*** Records for this exercise ***

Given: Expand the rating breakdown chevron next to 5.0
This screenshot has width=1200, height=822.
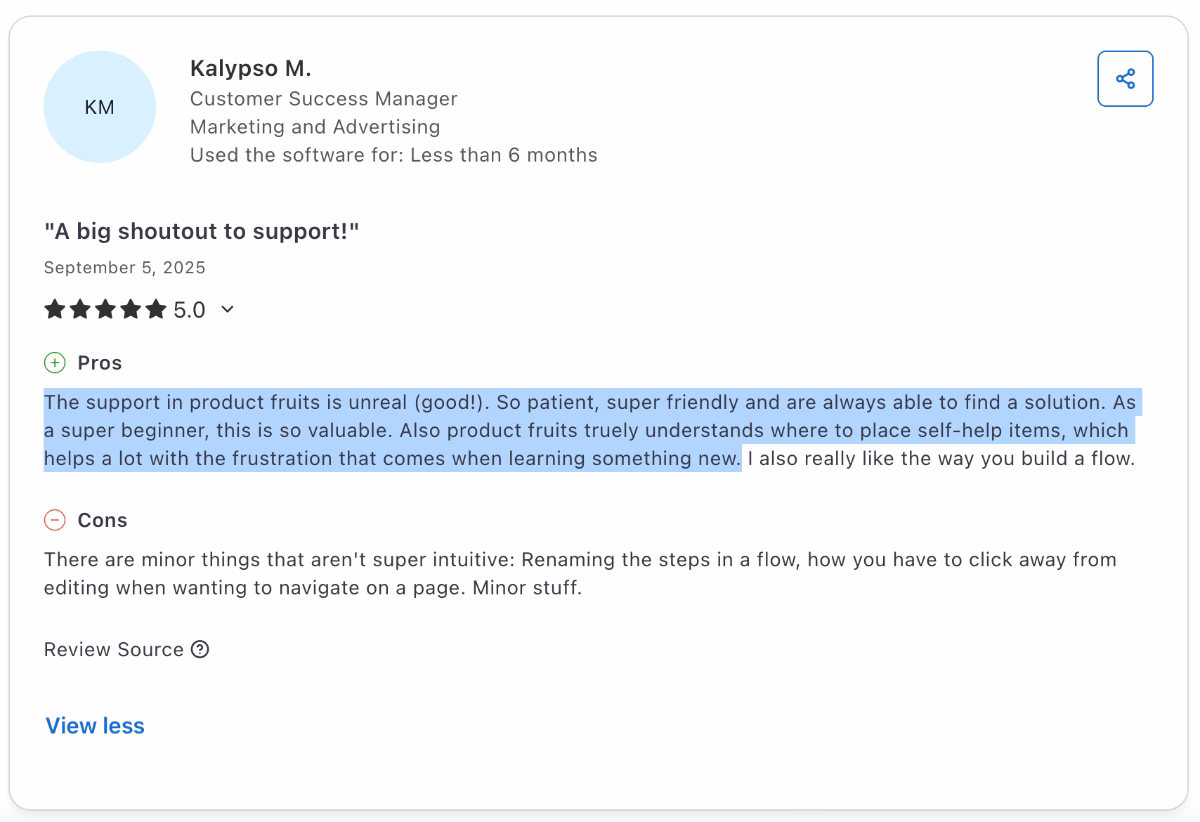Looking at the screenshot, I should pos(227,310).
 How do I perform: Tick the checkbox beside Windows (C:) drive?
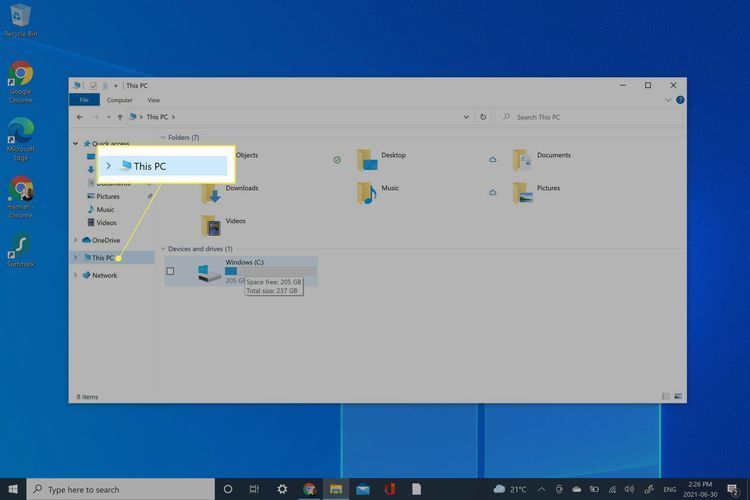click(170, 271)
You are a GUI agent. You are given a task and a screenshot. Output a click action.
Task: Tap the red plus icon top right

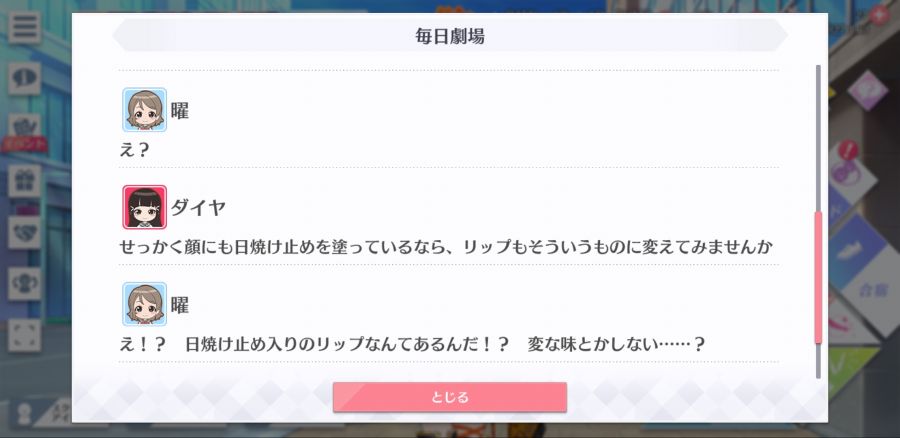[879, 15]
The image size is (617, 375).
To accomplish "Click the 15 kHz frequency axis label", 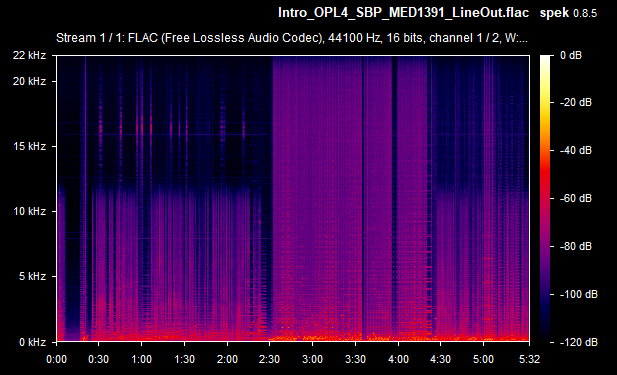I will 29,146.
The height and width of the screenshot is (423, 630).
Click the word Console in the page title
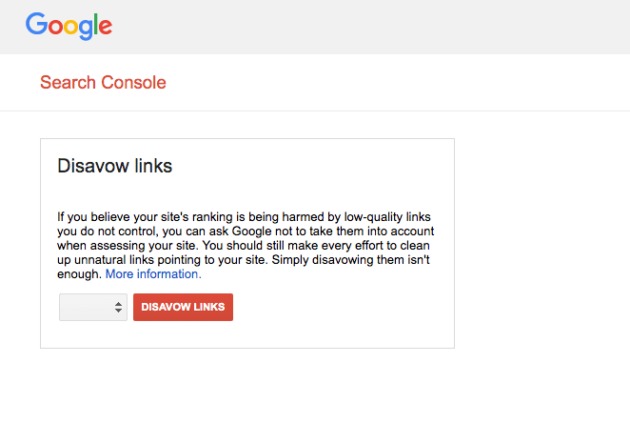tap(134, 82)
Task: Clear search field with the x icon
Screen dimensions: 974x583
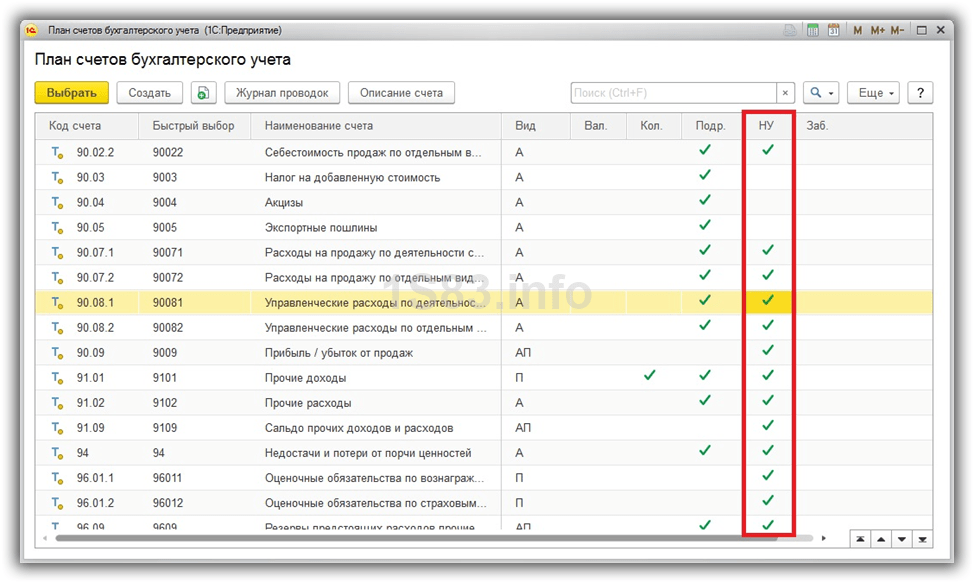Action: pyautogui.click(x=785, y=93)
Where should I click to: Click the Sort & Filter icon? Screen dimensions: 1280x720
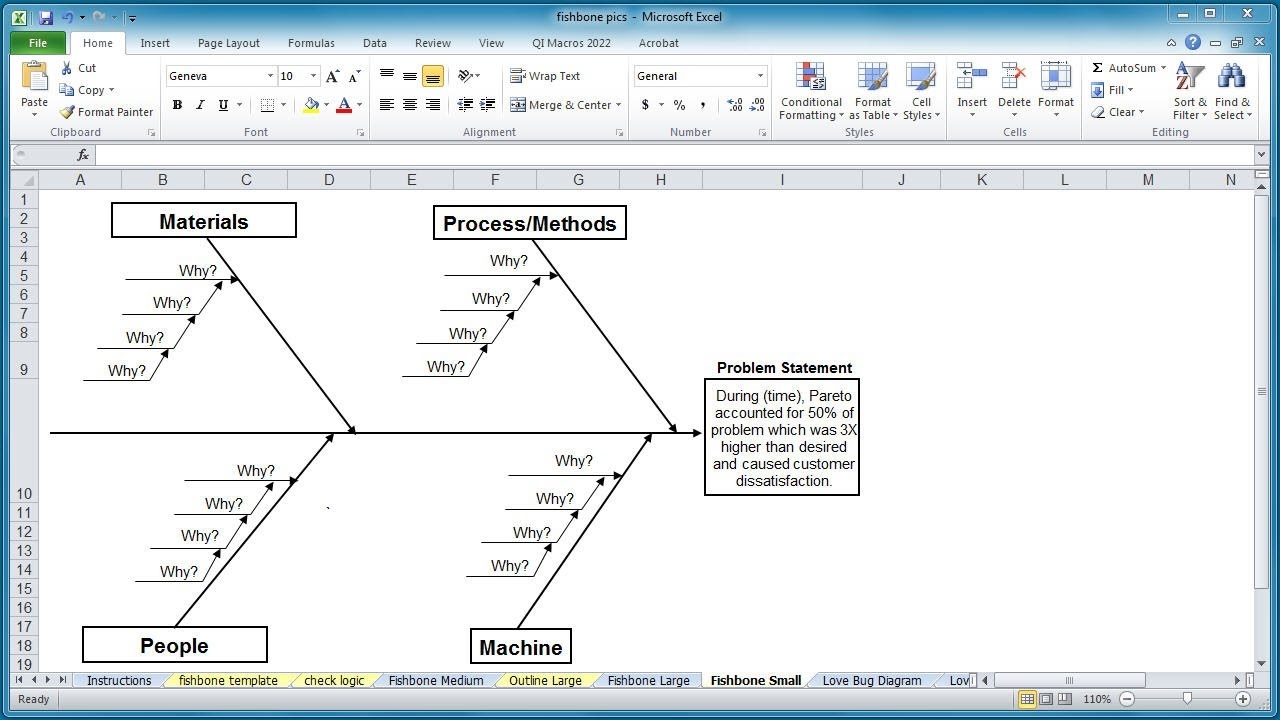(x=1188, y=90)
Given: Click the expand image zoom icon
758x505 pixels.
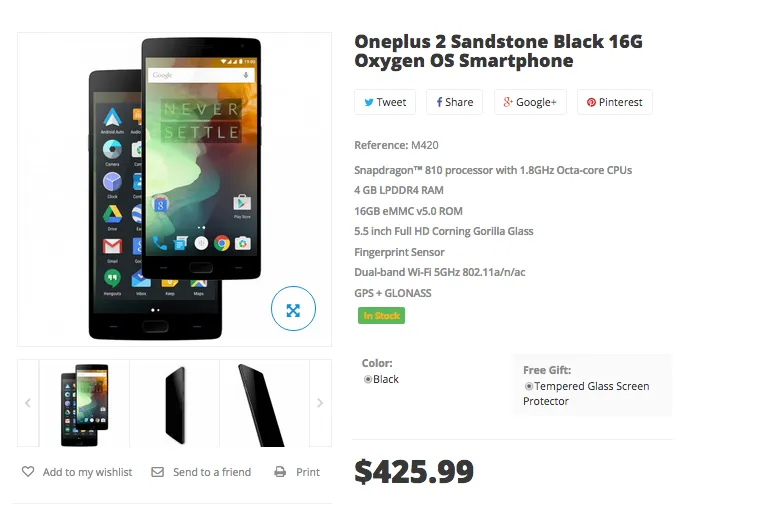Looking at the screenshot, I should (x=293, y=310).
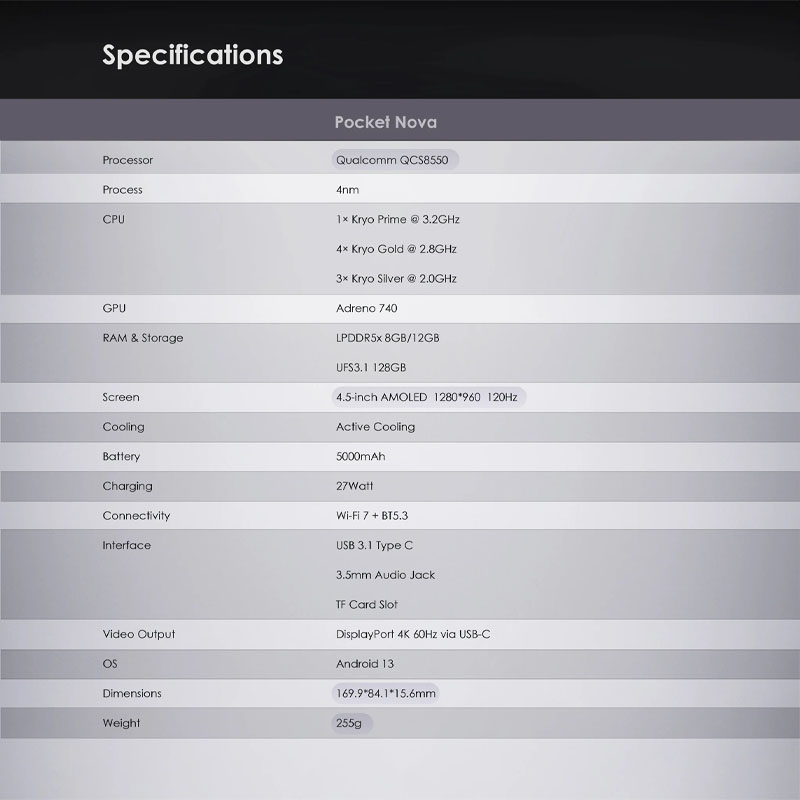
Task: Click the Qualcomm QCS8550 highlighted badge
Action: tap(395, 160)
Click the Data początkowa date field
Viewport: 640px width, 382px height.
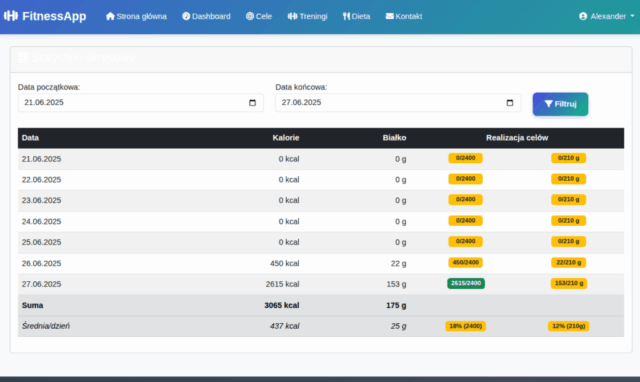(x=140, y=103)
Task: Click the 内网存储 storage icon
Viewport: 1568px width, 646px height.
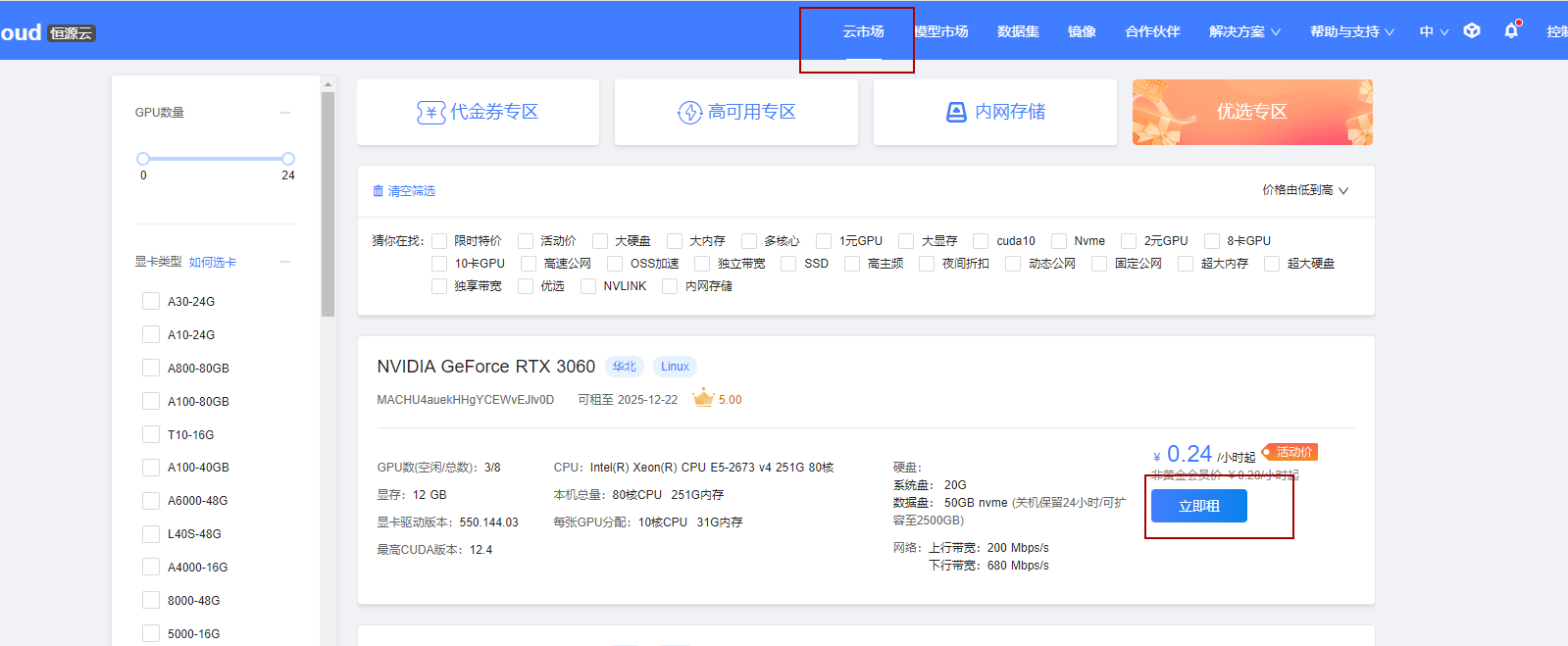Action: (x=956, y=113)
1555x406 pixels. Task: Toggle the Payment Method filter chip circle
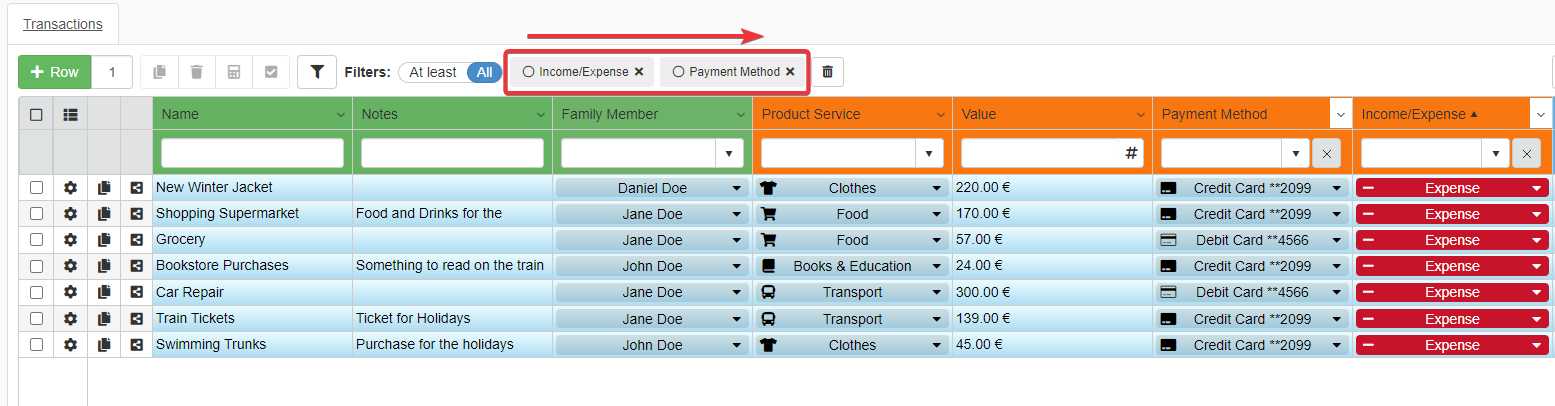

*** End of Records for this exercise ***

Every line of the material that holds "field" should be copied out as the answer.

* **Your solution**:
Task: Clear search field with the x icon
Click the Data początkowa date field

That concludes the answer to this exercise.